__Supplied records__.
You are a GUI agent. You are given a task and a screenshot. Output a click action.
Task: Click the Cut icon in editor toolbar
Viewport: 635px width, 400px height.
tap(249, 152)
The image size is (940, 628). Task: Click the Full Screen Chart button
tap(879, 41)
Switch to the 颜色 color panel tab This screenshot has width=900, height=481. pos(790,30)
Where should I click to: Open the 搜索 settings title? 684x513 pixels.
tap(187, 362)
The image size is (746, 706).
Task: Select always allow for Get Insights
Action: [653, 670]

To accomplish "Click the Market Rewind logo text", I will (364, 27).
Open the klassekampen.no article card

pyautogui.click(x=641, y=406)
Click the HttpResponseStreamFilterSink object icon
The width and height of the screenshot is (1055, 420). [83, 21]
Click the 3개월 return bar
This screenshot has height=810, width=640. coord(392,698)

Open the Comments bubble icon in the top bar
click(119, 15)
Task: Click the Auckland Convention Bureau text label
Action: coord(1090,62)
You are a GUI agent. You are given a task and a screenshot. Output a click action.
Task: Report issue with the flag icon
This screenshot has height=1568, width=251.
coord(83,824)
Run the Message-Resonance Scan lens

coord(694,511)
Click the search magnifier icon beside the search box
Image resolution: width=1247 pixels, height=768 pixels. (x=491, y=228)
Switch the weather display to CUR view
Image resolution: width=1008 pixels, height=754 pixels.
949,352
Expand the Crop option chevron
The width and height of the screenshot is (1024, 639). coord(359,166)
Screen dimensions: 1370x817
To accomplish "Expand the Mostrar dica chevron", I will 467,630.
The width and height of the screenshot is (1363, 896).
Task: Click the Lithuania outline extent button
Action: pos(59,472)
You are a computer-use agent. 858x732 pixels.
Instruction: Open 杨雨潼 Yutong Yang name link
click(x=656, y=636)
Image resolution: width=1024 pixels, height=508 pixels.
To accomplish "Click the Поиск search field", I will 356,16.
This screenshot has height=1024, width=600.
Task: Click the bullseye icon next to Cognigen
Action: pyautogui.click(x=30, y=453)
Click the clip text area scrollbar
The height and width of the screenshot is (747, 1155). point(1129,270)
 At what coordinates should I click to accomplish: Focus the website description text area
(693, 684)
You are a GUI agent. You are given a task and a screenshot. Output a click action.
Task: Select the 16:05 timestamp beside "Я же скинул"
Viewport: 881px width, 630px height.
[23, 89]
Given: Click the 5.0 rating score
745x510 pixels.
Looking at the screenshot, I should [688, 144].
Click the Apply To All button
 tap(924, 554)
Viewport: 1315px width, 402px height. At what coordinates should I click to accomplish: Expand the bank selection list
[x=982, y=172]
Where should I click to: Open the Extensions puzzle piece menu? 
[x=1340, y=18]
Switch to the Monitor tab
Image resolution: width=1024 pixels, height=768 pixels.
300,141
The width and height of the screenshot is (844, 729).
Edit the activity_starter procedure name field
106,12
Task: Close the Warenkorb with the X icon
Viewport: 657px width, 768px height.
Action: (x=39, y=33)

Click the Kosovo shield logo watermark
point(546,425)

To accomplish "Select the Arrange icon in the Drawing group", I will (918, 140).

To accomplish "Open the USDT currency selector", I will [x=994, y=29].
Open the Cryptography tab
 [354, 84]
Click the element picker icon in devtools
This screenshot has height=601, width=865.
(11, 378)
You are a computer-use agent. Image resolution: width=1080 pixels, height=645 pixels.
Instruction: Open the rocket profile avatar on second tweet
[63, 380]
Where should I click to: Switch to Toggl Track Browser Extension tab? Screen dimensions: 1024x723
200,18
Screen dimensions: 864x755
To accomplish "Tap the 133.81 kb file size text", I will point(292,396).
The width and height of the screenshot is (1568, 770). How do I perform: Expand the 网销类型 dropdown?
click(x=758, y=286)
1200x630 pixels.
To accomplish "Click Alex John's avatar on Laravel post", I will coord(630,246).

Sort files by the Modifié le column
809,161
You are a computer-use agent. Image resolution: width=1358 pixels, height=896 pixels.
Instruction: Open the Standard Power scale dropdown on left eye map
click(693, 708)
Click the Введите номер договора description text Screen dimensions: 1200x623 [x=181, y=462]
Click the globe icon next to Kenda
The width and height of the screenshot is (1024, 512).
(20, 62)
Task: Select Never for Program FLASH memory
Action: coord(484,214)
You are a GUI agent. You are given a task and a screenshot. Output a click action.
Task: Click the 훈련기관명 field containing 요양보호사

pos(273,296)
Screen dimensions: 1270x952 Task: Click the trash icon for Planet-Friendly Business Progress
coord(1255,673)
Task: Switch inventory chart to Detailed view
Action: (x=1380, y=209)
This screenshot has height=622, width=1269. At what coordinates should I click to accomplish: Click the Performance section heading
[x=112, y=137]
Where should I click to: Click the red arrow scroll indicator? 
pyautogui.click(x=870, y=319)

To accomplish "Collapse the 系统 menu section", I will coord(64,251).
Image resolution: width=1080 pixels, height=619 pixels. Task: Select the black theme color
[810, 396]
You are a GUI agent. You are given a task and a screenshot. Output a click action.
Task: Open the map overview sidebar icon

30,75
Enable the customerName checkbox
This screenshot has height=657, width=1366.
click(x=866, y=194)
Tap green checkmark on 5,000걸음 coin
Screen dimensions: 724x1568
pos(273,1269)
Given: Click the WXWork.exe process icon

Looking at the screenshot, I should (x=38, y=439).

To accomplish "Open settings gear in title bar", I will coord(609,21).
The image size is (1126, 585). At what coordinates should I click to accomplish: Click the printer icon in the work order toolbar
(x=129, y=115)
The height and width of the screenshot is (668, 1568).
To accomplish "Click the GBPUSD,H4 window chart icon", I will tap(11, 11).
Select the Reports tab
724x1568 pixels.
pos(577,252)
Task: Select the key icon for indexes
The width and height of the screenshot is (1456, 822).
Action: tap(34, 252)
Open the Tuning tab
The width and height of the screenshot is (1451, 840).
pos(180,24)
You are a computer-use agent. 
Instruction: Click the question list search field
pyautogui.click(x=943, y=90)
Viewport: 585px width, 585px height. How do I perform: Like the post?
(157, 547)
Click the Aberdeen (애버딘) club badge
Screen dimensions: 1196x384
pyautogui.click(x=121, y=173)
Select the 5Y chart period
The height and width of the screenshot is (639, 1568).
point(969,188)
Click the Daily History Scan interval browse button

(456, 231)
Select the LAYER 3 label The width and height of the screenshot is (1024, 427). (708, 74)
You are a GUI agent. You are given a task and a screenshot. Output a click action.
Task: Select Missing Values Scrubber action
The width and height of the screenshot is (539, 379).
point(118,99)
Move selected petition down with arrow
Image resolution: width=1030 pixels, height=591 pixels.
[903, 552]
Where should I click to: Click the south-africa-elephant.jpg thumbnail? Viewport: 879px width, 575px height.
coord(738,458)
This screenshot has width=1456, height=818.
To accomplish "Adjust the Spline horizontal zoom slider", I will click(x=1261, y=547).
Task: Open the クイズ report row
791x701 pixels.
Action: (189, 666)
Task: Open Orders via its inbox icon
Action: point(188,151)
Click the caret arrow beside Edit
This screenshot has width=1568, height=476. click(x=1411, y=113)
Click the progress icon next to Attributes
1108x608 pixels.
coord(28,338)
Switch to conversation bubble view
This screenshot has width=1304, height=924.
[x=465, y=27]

__About this task__.
Each line above that contains "computer" must be copied out.

__Result__.
You are a computer-use agent. 858x732 pixels.
You are a computer-use agent. Image resolution: width=1080 pixels, height=645 pixels.
You are a computer-use agent. Image resolution: width=1358 pixels, height=896 pixels.
You are a computer-use agent. 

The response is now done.